**RECORDS SUPPLIED**.
■ ■ ■

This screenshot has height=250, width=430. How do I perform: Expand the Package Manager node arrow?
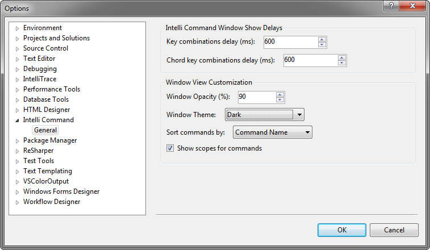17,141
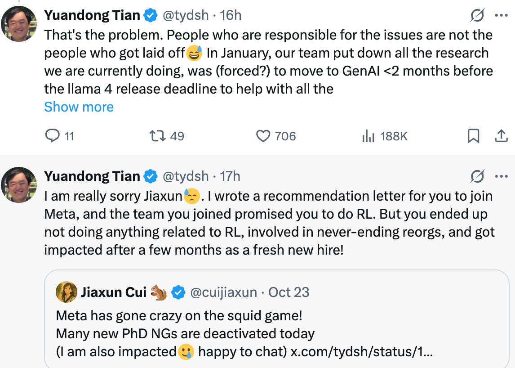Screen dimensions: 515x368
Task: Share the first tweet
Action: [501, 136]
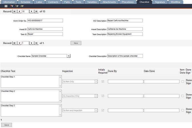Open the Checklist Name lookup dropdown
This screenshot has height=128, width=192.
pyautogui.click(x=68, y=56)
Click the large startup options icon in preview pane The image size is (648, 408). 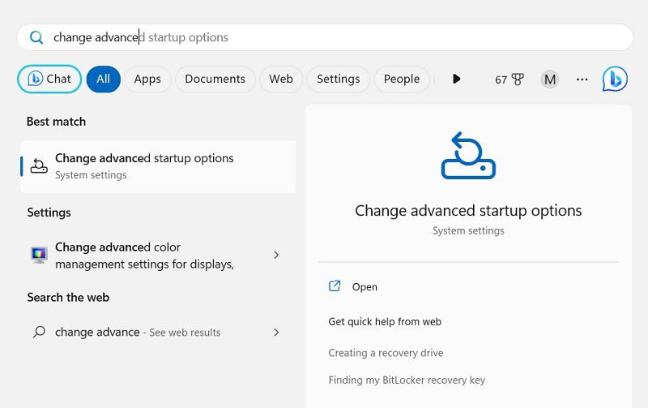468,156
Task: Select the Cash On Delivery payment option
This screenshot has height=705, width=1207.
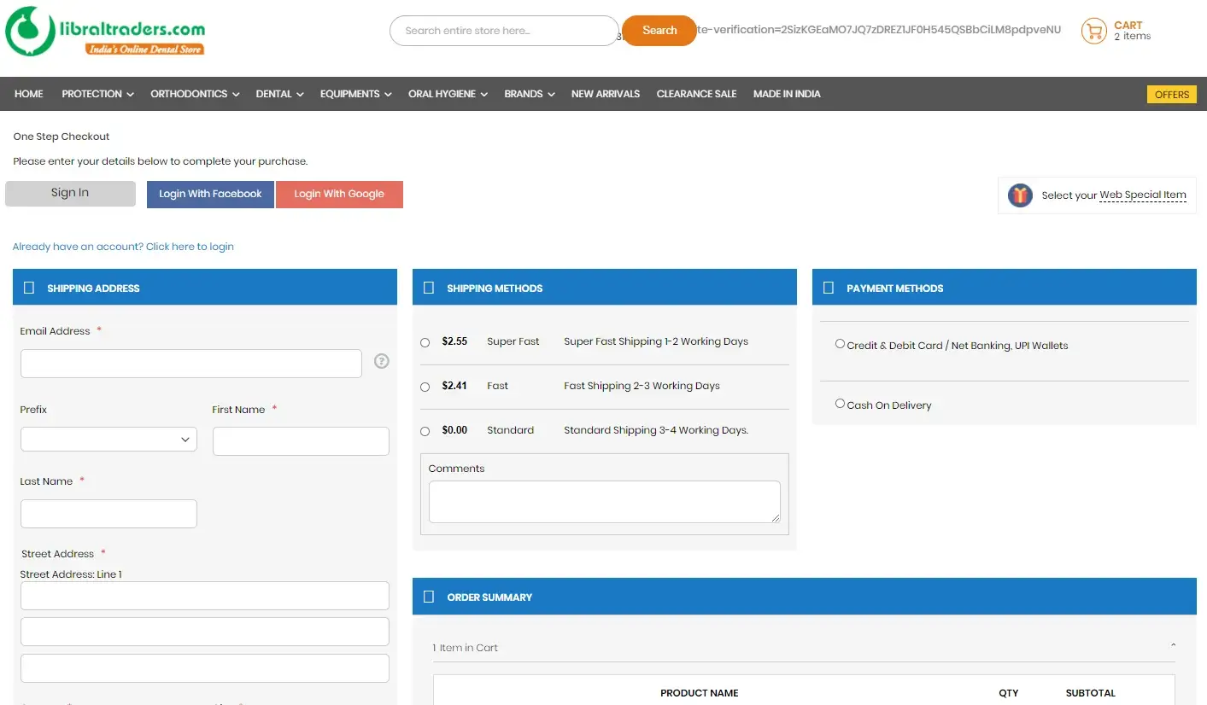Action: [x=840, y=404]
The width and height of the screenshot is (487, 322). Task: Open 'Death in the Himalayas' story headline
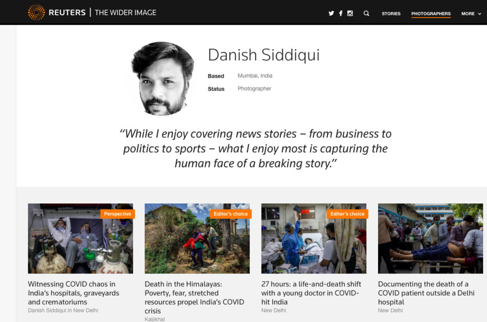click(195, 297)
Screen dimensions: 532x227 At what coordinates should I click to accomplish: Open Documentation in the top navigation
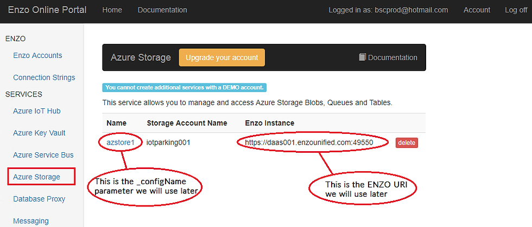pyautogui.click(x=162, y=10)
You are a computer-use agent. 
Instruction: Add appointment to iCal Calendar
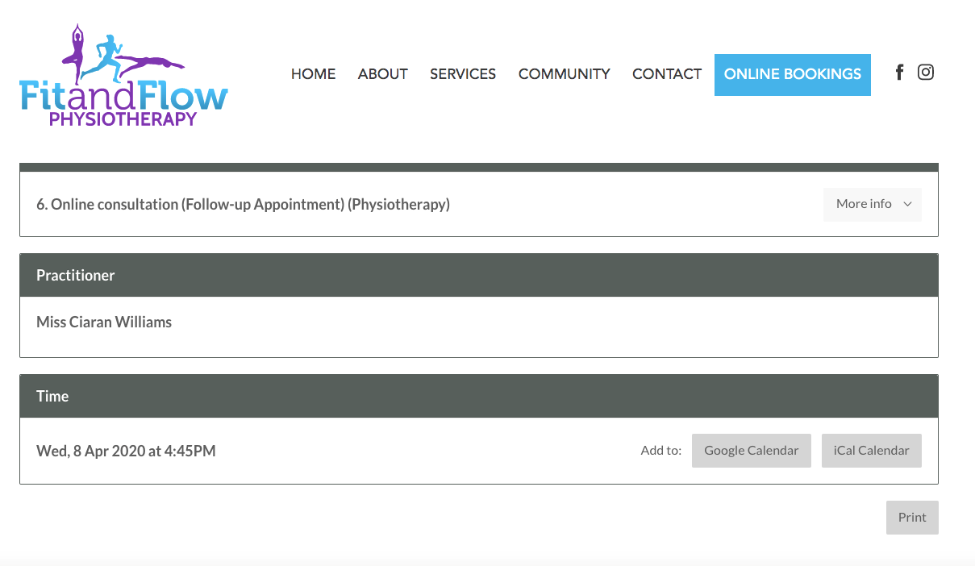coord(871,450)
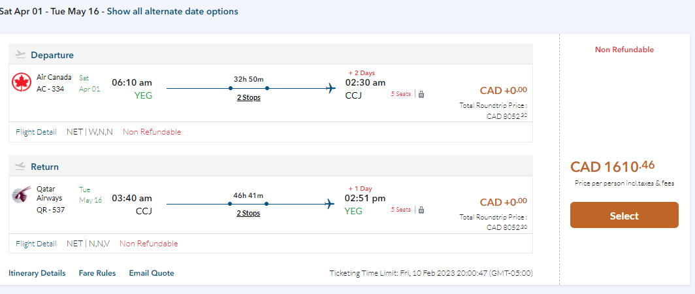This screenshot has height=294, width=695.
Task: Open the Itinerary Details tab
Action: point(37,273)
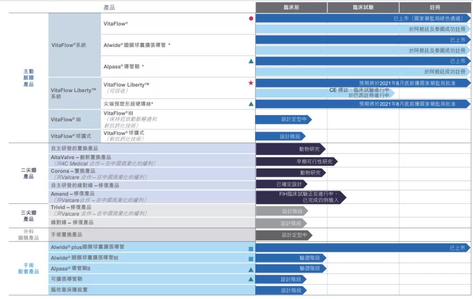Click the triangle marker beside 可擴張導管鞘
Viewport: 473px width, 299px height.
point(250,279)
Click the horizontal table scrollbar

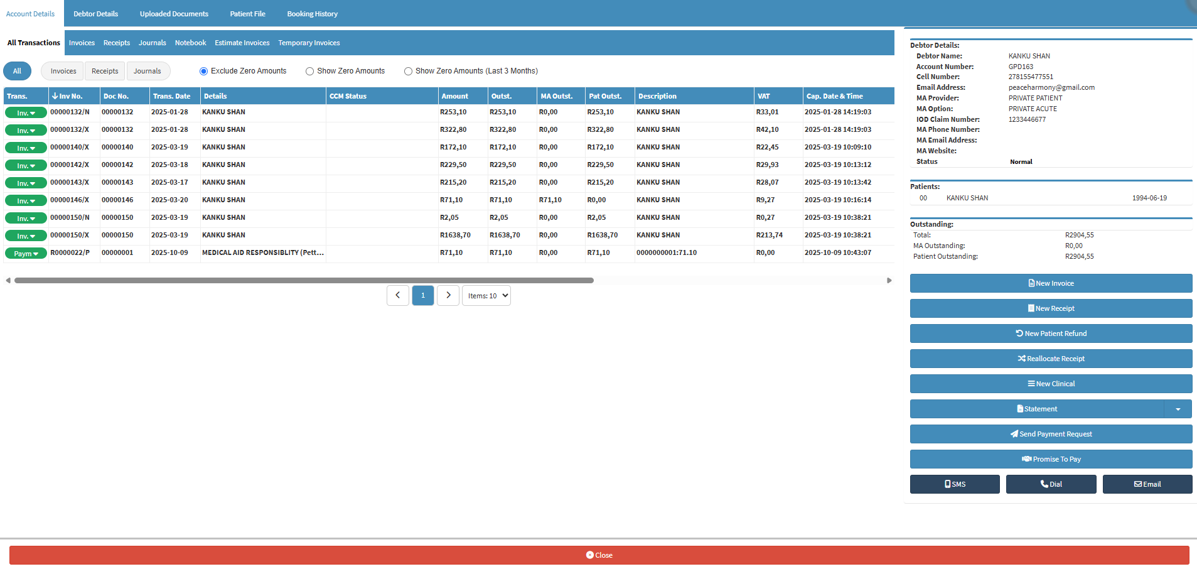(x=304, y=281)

■ ■ ■

Write down exactly the lines running from the line with "This screenshot has height=705, width=1207." through the end of the material, both ends included, and none of the pictures.

This screenshot has height=705, width=1207.
Action: [x=840, y=404]
The width and height of the screenshot is (487, 322). Task: Open 'Death in the Himalayas' story headline
click(195, 297)
Screen dimensions: 532x227 At what coordinates should I click to accomplish: Open Documentation in the top navigation
pyautogui.click(x=162, y=10)
You are a computer-use agent. 
Instruction: Add appointment to iCal Calendar
coord(871,450)
This screenshot has height=294, width=695.
Task: Open the Itinerary Details tab
Action: point(37,273)
Click the triangle marker beside 可擴張導管鞘
Viewport: 473px width, 299px height.
point(250,279)
Click the horizontal table scrollbar

(x=304, y=281)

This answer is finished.